▶ _Exercise_
Give again the entries below exactly, beginning at the first line and ending at the line with "Dragon Quest VII – 3º trailer (65, 455)".

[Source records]
• • • • •
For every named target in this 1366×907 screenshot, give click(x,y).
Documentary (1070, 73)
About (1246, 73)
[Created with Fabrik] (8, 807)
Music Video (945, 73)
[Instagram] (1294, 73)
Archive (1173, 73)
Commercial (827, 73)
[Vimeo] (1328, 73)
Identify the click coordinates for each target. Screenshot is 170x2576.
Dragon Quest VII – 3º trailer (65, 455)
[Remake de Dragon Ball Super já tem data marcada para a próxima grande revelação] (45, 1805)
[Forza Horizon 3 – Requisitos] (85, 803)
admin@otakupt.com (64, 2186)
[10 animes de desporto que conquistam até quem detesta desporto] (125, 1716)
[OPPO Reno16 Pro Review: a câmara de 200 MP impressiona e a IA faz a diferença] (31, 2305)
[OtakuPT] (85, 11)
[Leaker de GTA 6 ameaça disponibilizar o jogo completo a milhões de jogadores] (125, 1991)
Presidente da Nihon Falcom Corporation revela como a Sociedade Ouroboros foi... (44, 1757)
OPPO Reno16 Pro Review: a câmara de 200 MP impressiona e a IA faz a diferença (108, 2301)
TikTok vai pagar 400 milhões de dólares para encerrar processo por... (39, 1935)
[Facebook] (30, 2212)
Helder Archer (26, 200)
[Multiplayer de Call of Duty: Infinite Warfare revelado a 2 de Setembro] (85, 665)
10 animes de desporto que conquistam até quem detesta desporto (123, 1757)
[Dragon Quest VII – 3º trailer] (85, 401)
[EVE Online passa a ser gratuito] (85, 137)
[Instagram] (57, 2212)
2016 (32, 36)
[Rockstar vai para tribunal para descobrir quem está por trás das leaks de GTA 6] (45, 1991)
• • • • •
▶ _Task solution_
For every named target in this 1366×907 screenshot, give click(x,y).
Documentary (1070, 73)
About (1246, 73)
[Created with Fabrik] (8, 807)
Music Video (945, 73)
[Instagram] (1294, 73)
Archive (1173, 73)
Commercial (827, 73)
[Vimeo] (1328, 73)
Identify the click coordinates for each target. Screenshot is 170x2576.
Dragon Quest VII – 3º trailer (65, 455)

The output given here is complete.